[Dataset excerpts]
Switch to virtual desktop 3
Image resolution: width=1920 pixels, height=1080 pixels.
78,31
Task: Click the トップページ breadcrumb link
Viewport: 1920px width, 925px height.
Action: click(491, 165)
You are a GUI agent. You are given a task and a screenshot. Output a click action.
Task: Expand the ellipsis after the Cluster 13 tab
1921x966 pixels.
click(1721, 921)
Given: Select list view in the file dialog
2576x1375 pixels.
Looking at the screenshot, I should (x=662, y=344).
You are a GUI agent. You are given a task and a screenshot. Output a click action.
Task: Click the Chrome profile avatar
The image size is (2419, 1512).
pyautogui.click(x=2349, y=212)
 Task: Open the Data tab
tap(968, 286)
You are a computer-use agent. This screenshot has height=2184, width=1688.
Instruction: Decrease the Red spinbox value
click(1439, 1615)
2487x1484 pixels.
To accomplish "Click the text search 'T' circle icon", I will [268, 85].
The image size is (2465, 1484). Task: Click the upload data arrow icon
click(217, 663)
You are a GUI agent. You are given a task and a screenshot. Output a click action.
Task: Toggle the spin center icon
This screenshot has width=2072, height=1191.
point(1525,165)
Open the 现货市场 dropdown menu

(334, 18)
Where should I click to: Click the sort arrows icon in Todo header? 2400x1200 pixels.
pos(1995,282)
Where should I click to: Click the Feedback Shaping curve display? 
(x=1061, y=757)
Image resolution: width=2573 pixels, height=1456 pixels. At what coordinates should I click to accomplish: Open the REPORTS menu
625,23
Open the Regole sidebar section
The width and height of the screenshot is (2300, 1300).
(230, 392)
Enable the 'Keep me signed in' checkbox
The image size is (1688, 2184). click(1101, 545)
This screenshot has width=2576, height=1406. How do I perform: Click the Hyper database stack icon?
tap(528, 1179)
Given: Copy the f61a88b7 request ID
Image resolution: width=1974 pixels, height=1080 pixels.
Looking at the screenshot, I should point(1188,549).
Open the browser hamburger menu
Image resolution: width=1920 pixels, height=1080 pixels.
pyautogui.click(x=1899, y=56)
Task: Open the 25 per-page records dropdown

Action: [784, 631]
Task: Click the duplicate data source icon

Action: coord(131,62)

* [WHAT YOU WILL DO]: After reading the lines above, reproduce them all exactly.

* [YOUR SOLUTION]:
Switch to virtual desktop 3
Image resolution: width=1920 pixels, height=1080 pixels.
78,31
Task: Click the トップページ breadcrumb link
Viewport: 1920px width, 925px height.
Action: click(491, 165)
You are a GUI agent. You are given a task and a screenshot. Output a click action.
Task: Expand the ellipsis after the Cluster 13 tab
1921x966 pixels.
click(1721, 921)
Given: Select list view in the file dialog
2576x1375 pixels.
Looking at the screenshot, I should (x=662, y=344).
You are a GUI agent. You are given a task and a screenshot. Output a click action.
Task: Click the Chrome profile avatar
The image size is (2419, 1512).
pyautogui.click(x=2349, y=212)
 Task: Open the Data tab
tap(968, 286)
You are a computer-use agent. This screenshot has height=2184, width=1688.
Instruction: Decrease the Red spinbox value
click(1439, 1615)
2487x1484 pixels.
To accomplish "Click the text search 'T' circle icon", I will [268, 85].
The image size is (2465, 1484). Task: Click the upload data arrow icon
click(217, 663)
You are a GUI agent. You are given a task and a screenshot. Output a click action.
Task: Toggle the spin center icon
This screenshot has width=2072, height=1191.
point(1525,165)
Open the 现货市场 dropdown menu

(334, 18)
Where should I click to: Click the sort arrows icon in Todo header? 2400x1200 pixels.
pos(1995,282)
Where should I click to: Click the Feedback Shaping curve display? 
(x=1061, y=757)
Image resolution: width=2573 pixels, height=1456 pixels. At what coordinates should I click to accomplish: Open the REPORTS menu
625,23
Open the Regole sidebar section
The width and height of the screenshot is (2300, 1300).
(230, 392)
Enable the 'Keep me signed in' checkbox
The image size is (1688, 2184). click(1101, 545)
This screenshot has width=2576, height=1406. How do I perform: Click the Hyper database stack icon?
tap(528, 1179)
Given: Copy the f61a88b7 request ID
Image resolution: width=1974 pixels, height=1080 pixels.
Looking at the screenshot, I should point(1188,549).
Open the browser hamburger menu
Image resolution: width=1920 pixels, height=1080 pixels.
pyautogui.click(x=1899, y=56)
Task: Open the 25 per-page records dropdown

Action: [784, 631]
Task: Click the duplicate data source icon

Action: coord(131,62)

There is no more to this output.